> **Work instruction**
Everything from the line containing "[Add BRIEF BODYSUIT to wishlist] (834, 1727)" through the line containing "Sleeve Length (201, 270)" in the listing below should be copied exactly, and nothing more.

___

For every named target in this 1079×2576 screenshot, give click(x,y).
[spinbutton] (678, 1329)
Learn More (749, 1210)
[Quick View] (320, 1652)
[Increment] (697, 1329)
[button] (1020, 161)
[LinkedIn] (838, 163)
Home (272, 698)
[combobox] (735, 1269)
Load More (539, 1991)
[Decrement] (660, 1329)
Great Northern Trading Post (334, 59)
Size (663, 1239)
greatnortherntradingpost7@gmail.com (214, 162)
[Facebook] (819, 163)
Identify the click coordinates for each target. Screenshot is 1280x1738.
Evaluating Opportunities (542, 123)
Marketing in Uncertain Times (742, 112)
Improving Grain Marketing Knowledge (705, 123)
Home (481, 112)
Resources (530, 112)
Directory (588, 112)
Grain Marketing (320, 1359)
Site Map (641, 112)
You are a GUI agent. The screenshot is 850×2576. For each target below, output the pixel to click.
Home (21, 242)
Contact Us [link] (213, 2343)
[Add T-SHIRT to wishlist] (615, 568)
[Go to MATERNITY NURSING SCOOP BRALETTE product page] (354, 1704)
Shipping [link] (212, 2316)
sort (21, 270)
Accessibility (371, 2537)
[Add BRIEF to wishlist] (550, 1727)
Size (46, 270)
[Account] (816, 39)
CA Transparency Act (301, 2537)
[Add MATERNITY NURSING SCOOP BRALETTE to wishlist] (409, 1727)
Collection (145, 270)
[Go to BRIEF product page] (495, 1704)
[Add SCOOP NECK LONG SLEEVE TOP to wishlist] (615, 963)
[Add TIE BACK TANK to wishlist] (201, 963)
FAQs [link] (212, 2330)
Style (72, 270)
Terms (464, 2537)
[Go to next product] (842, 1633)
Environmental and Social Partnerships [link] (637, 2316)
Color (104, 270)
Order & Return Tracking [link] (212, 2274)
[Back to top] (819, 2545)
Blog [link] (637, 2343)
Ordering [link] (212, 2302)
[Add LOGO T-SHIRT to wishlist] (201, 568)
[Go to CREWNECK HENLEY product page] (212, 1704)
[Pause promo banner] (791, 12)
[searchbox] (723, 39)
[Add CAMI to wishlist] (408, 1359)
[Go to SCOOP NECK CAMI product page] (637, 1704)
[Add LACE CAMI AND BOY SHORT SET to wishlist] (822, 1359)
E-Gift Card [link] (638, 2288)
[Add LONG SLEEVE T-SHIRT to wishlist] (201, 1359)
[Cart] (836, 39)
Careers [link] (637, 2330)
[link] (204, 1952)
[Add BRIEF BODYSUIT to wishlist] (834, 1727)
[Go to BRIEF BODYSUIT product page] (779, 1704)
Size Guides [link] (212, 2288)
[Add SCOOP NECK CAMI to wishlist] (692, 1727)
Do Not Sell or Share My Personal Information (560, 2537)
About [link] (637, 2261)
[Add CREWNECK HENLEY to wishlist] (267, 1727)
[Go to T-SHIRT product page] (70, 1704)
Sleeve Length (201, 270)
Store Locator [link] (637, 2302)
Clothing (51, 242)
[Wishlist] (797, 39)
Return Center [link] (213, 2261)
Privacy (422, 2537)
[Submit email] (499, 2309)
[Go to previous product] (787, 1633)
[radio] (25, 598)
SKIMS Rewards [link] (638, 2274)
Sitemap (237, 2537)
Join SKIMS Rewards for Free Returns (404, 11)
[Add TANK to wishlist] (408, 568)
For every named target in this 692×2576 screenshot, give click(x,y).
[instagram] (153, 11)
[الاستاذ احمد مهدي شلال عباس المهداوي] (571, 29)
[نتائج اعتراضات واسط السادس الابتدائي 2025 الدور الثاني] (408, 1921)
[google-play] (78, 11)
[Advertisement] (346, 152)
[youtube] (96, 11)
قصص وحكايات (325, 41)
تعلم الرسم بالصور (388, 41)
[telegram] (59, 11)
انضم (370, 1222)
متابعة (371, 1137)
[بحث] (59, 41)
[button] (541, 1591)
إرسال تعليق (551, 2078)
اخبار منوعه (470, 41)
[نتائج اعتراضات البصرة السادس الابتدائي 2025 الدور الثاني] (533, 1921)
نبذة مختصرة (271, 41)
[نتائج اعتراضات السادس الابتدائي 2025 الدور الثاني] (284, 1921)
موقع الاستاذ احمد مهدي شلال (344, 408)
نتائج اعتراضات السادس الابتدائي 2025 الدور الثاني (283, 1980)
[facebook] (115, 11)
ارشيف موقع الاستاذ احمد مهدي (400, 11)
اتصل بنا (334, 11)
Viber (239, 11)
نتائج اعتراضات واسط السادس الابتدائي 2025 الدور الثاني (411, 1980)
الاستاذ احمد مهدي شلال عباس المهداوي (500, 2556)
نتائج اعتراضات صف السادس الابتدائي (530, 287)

___

> **Solution**
[Add BRIEF BODYSUIT to wishlist] (834, 1727)
[Go to BRIEF BODYSUIT product page] (779, 1704)
Size Guides [link] (212, 2288)
[Add SCOOP NECK CAMI to wishlist] (692, 1727)
Do Not Sell or Share My Personal Information (560, 2537)
About [link] (637, 2261)
[Add CREWNECK HENLEY to wishlist] (267, 1727)
[Go to T-SHIRT product page] (70, 1704)
Sleeve Length (201, 270)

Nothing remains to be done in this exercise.